● TASK TO CARRY OUT
Could you print all of the data below, line by line and without any changes?

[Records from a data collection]
⟨
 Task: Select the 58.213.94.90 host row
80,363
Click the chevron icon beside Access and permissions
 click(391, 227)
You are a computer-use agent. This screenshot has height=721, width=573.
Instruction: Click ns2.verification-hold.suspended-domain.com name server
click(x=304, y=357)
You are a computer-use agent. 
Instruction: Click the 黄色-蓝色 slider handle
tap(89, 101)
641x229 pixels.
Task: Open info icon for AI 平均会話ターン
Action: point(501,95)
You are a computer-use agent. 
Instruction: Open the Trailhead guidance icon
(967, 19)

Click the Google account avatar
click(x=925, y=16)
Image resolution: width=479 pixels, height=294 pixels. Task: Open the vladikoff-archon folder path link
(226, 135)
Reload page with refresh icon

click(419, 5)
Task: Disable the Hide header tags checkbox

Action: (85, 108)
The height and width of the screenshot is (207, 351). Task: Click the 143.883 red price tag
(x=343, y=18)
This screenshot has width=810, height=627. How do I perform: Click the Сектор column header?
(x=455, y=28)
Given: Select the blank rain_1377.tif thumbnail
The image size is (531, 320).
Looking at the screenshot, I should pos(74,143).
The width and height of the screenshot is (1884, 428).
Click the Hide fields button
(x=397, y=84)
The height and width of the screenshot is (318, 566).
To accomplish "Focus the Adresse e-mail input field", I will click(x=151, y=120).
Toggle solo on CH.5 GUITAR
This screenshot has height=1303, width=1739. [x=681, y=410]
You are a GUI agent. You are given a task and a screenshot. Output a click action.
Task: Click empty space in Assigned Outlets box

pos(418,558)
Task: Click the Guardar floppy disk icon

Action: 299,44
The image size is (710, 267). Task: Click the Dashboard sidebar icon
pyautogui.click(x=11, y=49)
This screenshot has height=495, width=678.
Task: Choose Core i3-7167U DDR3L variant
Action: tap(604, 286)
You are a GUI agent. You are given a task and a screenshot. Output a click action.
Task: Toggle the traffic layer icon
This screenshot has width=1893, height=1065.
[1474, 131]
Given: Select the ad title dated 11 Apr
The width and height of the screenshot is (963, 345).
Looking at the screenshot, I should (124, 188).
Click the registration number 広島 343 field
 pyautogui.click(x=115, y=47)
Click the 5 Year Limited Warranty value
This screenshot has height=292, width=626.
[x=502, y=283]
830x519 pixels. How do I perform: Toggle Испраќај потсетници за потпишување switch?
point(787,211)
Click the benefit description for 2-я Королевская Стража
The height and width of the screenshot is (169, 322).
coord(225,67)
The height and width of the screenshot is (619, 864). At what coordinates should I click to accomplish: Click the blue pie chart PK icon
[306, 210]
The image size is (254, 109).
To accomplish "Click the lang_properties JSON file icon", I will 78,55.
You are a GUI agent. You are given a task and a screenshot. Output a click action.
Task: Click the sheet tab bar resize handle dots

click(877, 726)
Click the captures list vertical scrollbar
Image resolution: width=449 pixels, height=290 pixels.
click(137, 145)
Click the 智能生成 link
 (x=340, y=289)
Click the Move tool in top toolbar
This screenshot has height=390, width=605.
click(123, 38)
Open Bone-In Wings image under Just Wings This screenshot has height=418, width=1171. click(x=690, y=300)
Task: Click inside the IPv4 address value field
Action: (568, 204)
⟩
● EXPECTED OUTPUT
 Task: Select the 58.213.94.90 host row
80,363
Click the chevron icon beside Access and permissions
 click(391, 227)
You are a computer-use agent. This screenshot has height=721, width=573.
Instruction: Click ns2.verification-hold.suspended-domain.com name server
click(x=304, y=357)
You are a computer-use agent. 
Instruction: Click the 黄色-蓝色 slider handle
tap(89, 101)
641x229 pixels.
Task: Open info icon for AI 平均会話ターン
Action: point(501,95)
You are a computer-use agent. 
Instruction: Open the Trailhead guidance icon
(967, 19)

Click the Google account avatar
click(x=925, y=16)
Image resolution: width=479 pixels, height=294 pixels. Task: Open the vladikoff-archon folder path link
(226, 135)
Reload page with refresh icon

click(419, 5)
Task: Disable the Hide header tags checkbox

Action: (85, 108)
The height and width of the screenshot is (207, 351). Task: Click the 143.883 red price tag
(x=343, y=18)
This screenshot has width=810, height=627. How do I perform: Click the Сектор column header?
(x=455, y=28)
Given: Select the blank rain_1377.tif thumbnail
The image size is (531, 320).
Looking at the screenshot, I should pos(74,143).
The width and height of the screenshot is (1884, 428).
Click the Hide fields button
(x=397, y=84)
The height and width of the screenshot is (318, 566).
To accomplish "Focus the Adresse e-mail input field", I will click(x=151, y=120).
Toggle solo on CH.5 GUITAR
This screenshot has height=1303, width=1739. [x=681, y=410]
You are a GUI agent. You are given a task and a screenshot. Output a click action.
Task: Click empty space in Assigned Outlets box

pos(418,558)
Task: Click the Guardar floppy disk icon

Action: 299,44
The image size is (710, 267). Task: Click the Dashboard sidebar icon
pyautogui.click(x=11, y=49)
This screenshot has height=495, width=678.
Task: Choose Core i3-7167U DDR3L variant
Action: tap(604, 286)
You are a GUI agent. You are given a task and a screenshot. Output a click action.
Task: Toggle the traffic layer icon
This screenshot has width=1893, height=1065.
[1474, 131]
Given: Select the ad title dated 11 Apr
The width and height of the screenshot is (963, 345).
Looking at the screenshot, I should (124, 188).
Click the registration number 広島 343 field
 pyautogui.click(x=115, y=47)
Click the 5 Year Limited Warranty value
This screenshot has height=292, width=626.
[x=502, y=283]
830x519 pixels. How do I perform: Toggle Испраќај потсетници за потпишување switch?
point(787,211)
Click the benefit description for 2-я Королевская Стража
The height and width of the screenshot is (169, 322).
coord(225,67)
The height and width of the screenshot is (619, 864). At what coordinates should I click to accomplish: Click the blue pie chart PK icon
[306, 210]
The image size is (254, 109).
To accomplish "Click the lang_properties JSON file icon", I will 78,55.
You are a GUI agent. You are given a task and a screenshot. Output a click action.
Task: Click the sheet tab bar resize handle dots

click(877, 726)
Click the captures list vertical scrollbar
Image resolution: width=449 pixels, height=290 pixels.
click(137, 145)
Click the 智能生成 link
 (x=340, y=289)
Click the Move tool in top toolbar
This screenshot has height=390, width=605.
click(123, 38)
Open Bone-In Wings image under Just Wings This screenshot has height=418, width=1171. click(x=690, y=300)
Task: Click inside the IPv4 address value field
Action: (568, 204)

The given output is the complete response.